BrianKrebs (@briankrebs@infosec.exchange)
infosec.exchange
Whoa, that escalated quickly. This just got sent out by the press folks at the Federal Communications Commission (FCC). The FCC says it has decided that all foreign-made consumer-grade Internet routers are henceforth prohibited from receiving FCC authorization and are therefore prohibited from being imported for use or sale in the United States. "Update Follows Determination by Executive Branch Agencies that Consumer-Grade Routers Produced in Foreign Countries Threaten National Security WASHINGTON, March 23, 2026—Today, the Federal Communications Commission updated its Covered List to include all consumer-grade routers produced in foreign countries. Routers are the boxes in every home that connect computers, phones, and smart devices to the internet. This followed a determination by a White House-convened Executive Branch interagency body with appropriate national security expertise that such routers “pose unacceptable risks to the national security of the United States or the safety and security of United States persons.” "The Executive Branch determination noted that foreign-produced routers (1) introduce “a supply chain vulnerability that could disrupt the U.S. economy, critical infrastructure, and national defense” and (2) pose “a severe cybersecurity risk that could be leveraged to immediately and severely disrupt U.S. critical infrastructure and directly harm U.S. persons.” "This action does not affect any previously-purchased consumer-grade routers. Consumers can continue to use any router they have already lawfully purchased or acquired." "Producers of consumer-grade routers that receive Conditional Approval from DoW or DHS can continue to receive FCC equipment authorizations. Interested applicants are encouraged to submit applications to conditional-approvals@fcc.gov." Not sure how many consumer-grade routers will be left for sale if it really is a ban on approvals for any foreign-made consumer routers like they said, and not just a bunch of already restricted Chinese makers like Huawei and ZTE. https://www.fcc.gov/document/fcc-updates-covered-list-include-foreign-made-consumer-routers FCC's "covered list" of "thou shalt not entities": https://www.fcc.gov/supplychain/coveredlist
  • hperrinEnglish
    84·
    1 day ago

    Awesome. So what used to be a $50 router is about to be a $150 router. Great.

    • cmnybo@discuss.tchncs.deEnglish
      26·
      1 day ago

      $150 will get you a mini PC that you can run OPNsense on. Hopefully they don’t ban WiFi access points next.

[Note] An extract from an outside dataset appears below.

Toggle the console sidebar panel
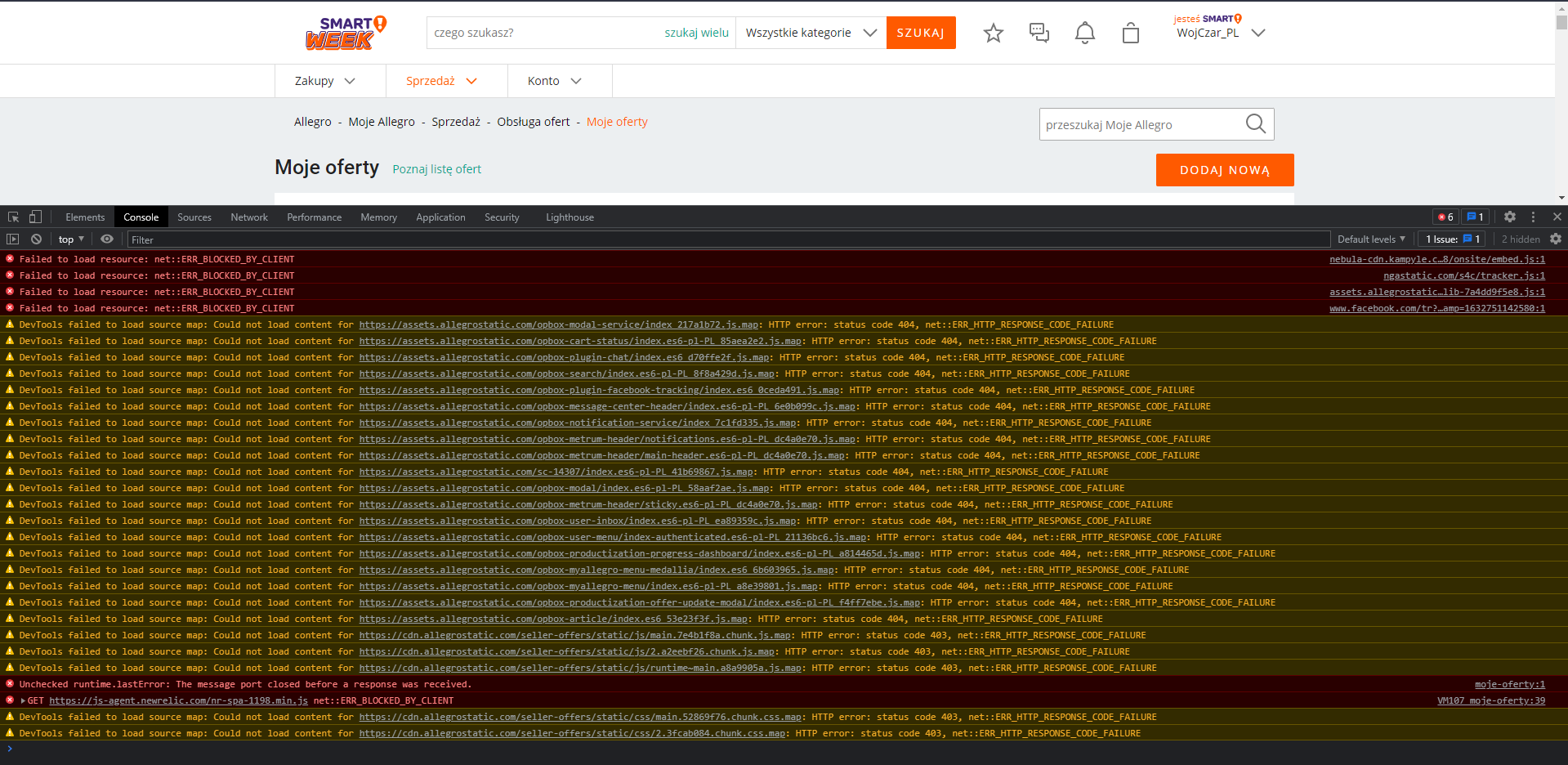This screenshot has height=765, width=1568. [x=12, y=239]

      • 14th_cylon@lemmy.zipEnglish
        149·
        24 hours ago

        there is not much wifi access points that are not routers at the same time and i doubt that said regulation would make such a minor a distinction.

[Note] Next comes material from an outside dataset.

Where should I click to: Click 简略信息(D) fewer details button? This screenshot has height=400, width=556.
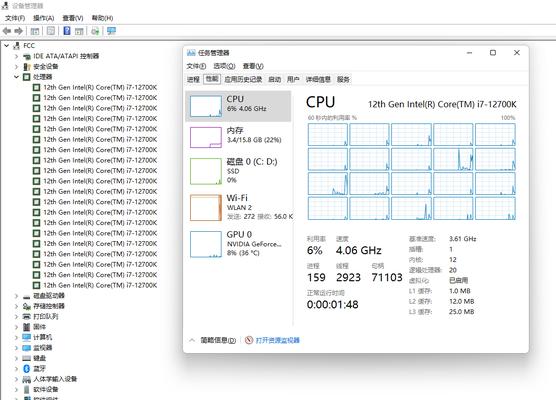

        also keep in mind that the news articles are specifically talking about tp-link products.

        unfortunately we can only guess, because only official document i have found is as vague as the news reports.

        https://www.fcc.gov/supplychain/coveredlist

        Routers^ produced in a foreign country, except routers which have been granted a Conditional Approval by DoW or DHS.

        • cmnybo@discuss.tchncs.deEnglish
          15·
          22 hours ago

          Access points and routers are usually separate once you get away from the consumer grade stuff. The people that run OPNsense at home often use MikroTik or Ubiquiti access points.

          • 14th_cylon@lemmy.zipEnglish
            21·
            12 hours ago

            i don’t think there is single mikrotik that can’t function as a router. the fact you can configure them as software bridge does not change that.

            the rest answered here:

            there are some but they are definitely in the minority. also this regulation is focused on home and soho devices, it specifically mentiones tp-link, which is really not enterprise brand.

            also the regulation from what i found is so vague, that i suspect that for the author router equals to “that white box with antenna sitting on my table” and is very likely they have no clue about difference between l2 and l3 layer and what router actually is.

        • Appoxo@lemmy.dbzer0.comEnglish
          7·
          22 hours ago

          There are. Just need to shop in the business side of the store and not consumer. At worst pro-sumer.

          • 14th_cylon@lemmy.zipEnglish
            32·
            13 hours ago

            there are some but they are definitely in the minority. also this regulation is focused on home and soho devices, it specifically mentiones tp-link, which is really not enterprise brand.

            also the regulation from what i found is so vague, that i suspect that for the author router equals to “that white box with antenna sitting on my table” and is very likely they have no clue about difference between l2 and l3 layer and what router actually is.

            • pishadoot@sh.itjust.worksEnglish
              21·
              5 hours ago

              You’re being pretty stubborn about your positions but you’re misinformed/ignorant.

              There are SO many Wi-Fi access points that aren’t routers, but a combo router is what most home users buy or get from their ISP. So that’s what you think is “most” when in reality the consumer market is dwarfed by commercial.

              TP-Link has Omada which is not as enterprise as CISCO but it definitely supports small and medium sized businesses, which are at the greatest risk to vulnerabilities due to low IT department skills.